** RECORDS FOR PROCESSING follows **
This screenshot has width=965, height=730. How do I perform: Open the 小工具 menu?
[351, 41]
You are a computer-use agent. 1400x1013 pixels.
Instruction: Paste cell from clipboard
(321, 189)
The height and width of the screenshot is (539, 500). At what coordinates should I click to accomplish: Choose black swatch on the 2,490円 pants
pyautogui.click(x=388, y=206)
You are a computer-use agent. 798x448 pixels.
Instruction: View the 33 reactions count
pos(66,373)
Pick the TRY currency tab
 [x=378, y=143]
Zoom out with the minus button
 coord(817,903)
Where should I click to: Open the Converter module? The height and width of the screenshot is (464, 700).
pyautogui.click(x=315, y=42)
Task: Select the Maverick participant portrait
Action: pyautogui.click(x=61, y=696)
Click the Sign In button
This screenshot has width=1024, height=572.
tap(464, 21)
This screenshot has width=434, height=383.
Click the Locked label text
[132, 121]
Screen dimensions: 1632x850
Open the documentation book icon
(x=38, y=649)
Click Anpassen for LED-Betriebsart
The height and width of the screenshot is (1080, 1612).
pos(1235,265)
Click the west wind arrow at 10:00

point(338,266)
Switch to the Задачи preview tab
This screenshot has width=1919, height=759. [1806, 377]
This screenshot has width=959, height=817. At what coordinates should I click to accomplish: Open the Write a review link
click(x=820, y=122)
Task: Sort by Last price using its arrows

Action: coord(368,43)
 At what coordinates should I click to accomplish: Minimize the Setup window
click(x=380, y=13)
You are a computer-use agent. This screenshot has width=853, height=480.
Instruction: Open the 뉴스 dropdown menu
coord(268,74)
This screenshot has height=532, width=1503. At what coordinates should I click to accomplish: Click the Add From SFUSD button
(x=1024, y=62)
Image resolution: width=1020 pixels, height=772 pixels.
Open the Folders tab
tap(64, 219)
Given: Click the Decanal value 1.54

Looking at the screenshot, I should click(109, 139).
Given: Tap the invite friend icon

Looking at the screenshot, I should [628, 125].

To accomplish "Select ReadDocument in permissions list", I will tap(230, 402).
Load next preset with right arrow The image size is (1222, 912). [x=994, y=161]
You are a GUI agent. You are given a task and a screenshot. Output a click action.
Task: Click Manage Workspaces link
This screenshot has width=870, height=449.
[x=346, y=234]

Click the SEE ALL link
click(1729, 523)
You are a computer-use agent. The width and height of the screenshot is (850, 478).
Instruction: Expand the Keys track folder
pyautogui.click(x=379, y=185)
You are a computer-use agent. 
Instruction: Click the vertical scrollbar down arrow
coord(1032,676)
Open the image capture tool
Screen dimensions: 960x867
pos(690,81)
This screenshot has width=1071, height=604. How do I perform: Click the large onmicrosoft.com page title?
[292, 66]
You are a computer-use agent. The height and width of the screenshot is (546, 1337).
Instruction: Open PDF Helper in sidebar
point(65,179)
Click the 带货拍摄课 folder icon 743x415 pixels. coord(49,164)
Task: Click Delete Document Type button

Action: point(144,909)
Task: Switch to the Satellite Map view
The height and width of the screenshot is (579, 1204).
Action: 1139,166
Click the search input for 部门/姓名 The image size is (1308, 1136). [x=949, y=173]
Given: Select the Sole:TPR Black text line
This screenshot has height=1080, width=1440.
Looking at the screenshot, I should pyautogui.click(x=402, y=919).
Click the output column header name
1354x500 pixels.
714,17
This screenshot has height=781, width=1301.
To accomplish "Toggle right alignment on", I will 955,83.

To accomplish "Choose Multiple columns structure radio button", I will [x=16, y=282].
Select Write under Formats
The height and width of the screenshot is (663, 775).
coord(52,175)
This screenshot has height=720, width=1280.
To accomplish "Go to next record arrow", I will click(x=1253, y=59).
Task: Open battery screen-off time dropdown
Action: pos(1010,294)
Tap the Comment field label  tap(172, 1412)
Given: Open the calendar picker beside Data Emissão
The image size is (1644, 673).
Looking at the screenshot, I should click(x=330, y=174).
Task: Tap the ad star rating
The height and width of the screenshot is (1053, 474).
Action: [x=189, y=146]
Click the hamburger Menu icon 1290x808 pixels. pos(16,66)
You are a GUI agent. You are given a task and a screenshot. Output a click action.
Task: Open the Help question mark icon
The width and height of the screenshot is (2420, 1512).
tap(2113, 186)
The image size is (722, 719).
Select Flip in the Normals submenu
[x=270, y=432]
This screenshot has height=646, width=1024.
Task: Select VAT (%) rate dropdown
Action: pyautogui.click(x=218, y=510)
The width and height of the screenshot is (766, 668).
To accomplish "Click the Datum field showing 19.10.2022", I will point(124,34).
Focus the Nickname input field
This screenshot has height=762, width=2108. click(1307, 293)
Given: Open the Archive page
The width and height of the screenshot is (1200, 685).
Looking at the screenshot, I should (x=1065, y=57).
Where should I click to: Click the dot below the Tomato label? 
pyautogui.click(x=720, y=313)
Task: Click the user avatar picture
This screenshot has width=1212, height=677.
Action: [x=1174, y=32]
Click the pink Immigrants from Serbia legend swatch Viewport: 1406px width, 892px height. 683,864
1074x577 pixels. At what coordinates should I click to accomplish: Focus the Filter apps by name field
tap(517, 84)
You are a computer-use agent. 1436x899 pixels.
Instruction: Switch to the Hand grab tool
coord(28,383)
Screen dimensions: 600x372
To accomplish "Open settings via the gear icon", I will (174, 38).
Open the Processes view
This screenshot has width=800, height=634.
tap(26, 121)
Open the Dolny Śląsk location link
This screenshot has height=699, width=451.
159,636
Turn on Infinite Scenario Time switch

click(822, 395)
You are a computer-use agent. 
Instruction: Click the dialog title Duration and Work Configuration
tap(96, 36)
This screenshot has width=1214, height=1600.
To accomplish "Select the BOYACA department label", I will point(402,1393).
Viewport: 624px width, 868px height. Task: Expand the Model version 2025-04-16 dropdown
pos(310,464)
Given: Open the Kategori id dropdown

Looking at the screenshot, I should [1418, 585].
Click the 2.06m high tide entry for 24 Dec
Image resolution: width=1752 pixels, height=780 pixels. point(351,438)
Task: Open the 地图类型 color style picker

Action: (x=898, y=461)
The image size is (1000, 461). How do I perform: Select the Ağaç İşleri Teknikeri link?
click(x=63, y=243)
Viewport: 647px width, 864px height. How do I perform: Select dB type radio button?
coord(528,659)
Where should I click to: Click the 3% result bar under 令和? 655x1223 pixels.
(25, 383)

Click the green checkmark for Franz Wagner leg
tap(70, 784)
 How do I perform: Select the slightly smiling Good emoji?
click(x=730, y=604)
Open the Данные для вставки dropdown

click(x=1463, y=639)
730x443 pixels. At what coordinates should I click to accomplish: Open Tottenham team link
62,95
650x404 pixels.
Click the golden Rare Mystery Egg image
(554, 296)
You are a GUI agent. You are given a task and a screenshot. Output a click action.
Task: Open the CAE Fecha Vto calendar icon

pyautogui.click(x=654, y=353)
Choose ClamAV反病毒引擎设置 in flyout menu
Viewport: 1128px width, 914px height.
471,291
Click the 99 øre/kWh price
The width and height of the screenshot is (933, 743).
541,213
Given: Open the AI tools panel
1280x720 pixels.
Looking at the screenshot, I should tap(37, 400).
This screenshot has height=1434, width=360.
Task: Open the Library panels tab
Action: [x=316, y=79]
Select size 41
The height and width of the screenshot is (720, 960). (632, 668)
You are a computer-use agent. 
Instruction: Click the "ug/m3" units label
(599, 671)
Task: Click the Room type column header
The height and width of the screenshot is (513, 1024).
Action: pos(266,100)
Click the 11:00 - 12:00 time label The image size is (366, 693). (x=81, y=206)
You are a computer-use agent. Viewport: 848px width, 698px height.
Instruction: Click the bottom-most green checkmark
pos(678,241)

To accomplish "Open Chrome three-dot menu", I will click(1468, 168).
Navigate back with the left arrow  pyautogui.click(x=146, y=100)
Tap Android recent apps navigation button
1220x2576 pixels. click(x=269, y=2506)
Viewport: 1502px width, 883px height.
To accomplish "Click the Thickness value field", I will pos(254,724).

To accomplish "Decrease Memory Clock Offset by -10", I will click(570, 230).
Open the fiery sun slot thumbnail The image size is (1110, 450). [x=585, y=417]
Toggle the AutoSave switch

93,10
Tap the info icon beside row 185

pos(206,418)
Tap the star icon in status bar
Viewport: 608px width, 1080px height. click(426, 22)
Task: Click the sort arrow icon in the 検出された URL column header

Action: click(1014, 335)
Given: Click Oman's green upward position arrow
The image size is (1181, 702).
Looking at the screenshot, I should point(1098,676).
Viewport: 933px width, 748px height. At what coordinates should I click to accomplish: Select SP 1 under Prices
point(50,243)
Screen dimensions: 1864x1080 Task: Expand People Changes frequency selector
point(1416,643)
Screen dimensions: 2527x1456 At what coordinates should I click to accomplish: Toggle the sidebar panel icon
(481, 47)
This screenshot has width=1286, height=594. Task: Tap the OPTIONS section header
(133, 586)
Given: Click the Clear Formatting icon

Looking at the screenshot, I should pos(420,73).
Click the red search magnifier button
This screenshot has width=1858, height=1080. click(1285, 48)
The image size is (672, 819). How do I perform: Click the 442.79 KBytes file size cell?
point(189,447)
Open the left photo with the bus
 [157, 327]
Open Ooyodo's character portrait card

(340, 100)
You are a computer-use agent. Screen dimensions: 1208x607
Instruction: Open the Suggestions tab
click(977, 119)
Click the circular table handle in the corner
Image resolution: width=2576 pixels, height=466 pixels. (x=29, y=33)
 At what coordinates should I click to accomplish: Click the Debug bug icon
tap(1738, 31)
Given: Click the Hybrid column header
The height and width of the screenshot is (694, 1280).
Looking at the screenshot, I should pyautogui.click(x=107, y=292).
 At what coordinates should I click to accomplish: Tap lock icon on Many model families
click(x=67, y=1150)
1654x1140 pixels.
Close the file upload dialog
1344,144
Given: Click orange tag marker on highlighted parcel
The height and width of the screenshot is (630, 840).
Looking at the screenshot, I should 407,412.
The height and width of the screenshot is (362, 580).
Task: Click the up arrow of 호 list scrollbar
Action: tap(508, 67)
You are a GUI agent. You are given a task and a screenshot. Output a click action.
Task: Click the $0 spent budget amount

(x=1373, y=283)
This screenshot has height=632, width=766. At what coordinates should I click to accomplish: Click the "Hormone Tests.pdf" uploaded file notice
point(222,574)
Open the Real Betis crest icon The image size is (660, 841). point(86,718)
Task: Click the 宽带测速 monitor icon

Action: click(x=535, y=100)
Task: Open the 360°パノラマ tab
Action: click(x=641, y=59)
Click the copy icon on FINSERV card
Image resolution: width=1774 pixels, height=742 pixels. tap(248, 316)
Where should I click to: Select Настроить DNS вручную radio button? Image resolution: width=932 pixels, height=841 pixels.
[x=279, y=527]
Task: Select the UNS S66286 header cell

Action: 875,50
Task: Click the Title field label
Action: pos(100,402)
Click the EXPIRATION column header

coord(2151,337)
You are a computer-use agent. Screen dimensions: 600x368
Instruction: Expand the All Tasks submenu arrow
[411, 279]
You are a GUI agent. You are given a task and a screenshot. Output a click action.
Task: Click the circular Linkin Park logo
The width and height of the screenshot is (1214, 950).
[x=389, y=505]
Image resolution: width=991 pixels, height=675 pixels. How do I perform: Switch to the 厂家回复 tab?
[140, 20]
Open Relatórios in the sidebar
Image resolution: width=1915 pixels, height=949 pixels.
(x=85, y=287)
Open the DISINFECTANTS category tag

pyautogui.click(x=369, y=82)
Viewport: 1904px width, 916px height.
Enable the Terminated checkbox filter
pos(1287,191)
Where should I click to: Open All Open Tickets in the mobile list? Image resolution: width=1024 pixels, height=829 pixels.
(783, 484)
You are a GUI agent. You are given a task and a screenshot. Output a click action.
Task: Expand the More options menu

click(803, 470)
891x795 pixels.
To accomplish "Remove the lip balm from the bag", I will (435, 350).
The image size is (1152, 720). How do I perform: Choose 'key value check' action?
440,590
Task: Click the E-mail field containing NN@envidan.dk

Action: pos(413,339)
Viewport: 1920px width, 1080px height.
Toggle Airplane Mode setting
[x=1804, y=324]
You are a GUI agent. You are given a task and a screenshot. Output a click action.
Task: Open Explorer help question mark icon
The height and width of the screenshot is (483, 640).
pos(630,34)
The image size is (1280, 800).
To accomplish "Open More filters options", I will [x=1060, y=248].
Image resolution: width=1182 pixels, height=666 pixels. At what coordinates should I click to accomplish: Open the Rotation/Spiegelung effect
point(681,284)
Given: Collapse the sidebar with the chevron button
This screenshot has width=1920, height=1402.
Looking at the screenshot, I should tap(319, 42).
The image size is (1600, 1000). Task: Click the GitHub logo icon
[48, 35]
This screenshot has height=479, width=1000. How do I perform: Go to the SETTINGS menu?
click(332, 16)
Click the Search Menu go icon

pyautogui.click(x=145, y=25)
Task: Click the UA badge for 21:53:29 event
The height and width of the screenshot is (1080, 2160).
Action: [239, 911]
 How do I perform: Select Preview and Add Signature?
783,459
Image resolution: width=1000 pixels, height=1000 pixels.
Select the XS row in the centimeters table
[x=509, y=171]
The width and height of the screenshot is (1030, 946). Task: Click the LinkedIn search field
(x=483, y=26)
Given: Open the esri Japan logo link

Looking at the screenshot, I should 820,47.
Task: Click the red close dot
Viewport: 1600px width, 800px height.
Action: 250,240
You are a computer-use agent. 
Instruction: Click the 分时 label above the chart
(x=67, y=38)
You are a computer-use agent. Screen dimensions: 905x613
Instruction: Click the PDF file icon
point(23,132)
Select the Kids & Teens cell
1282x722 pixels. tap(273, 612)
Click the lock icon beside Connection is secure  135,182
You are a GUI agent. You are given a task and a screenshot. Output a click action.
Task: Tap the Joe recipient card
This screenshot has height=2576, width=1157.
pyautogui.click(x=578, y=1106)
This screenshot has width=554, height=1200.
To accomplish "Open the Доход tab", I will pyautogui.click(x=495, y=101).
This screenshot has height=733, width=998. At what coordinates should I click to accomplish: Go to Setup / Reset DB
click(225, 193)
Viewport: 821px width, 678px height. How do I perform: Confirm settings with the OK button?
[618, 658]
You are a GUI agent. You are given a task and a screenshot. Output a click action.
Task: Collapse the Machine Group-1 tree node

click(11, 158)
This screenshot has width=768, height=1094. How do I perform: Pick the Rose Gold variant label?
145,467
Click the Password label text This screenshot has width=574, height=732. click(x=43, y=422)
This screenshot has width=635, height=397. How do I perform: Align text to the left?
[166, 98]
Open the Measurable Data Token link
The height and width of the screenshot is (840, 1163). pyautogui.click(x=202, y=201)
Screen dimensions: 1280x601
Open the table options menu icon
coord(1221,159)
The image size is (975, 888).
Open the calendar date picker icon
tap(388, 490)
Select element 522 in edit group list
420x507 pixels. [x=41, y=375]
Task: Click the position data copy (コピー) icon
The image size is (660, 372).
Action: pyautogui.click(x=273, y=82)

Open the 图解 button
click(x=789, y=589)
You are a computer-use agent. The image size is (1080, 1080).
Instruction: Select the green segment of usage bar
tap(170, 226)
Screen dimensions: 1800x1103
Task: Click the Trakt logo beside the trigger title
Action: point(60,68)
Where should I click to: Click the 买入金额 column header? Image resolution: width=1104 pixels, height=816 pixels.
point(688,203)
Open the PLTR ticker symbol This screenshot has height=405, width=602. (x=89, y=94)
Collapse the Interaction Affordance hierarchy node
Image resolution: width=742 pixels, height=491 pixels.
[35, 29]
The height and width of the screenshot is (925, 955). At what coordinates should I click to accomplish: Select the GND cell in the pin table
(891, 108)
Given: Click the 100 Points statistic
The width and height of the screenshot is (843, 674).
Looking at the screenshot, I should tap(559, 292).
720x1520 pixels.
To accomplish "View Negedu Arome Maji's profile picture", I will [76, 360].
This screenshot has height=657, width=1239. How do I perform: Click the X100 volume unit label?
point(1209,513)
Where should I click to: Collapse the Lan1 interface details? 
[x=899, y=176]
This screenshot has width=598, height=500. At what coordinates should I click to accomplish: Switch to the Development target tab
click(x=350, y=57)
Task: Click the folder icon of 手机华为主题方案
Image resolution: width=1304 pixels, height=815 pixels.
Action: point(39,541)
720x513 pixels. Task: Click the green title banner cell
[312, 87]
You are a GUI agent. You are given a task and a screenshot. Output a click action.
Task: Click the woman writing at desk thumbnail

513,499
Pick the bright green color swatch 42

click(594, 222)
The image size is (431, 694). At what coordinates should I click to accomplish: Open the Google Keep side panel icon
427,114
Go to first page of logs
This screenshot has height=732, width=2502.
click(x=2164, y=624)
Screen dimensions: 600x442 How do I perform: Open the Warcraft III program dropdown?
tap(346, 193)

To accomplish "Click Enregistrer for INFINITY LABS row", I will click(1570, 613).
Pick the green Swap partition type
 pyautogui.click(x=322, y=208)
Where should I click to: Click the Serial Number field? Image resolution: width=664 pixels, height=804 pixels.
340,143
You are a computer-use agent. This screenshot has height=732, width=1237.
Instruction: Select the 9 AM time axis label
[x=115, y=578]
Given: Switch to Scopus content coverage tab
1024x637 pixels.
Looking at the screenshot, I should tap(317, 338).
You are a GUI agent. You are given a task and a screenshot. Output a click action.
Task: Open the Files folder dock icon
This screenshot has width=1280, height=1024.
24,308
** End of RECORDS FOR PROCESSING **
WORK TO COMPLETE
Exact duplication is required for the lines above, from the line that contains "Task: Click Manage Workspaces link" to the line that contains "You are a computer-use agent. The width", inclusive; omit all others.

TASK RESPONSE
Task: Click Manage Workspaces link
This screenshot has width=870, height=449.
[x=346, y=234]

Click the SEE ALL link
click(1729, 523)
You are a computer-use agent. The width and height of the screenshot is (850, 478).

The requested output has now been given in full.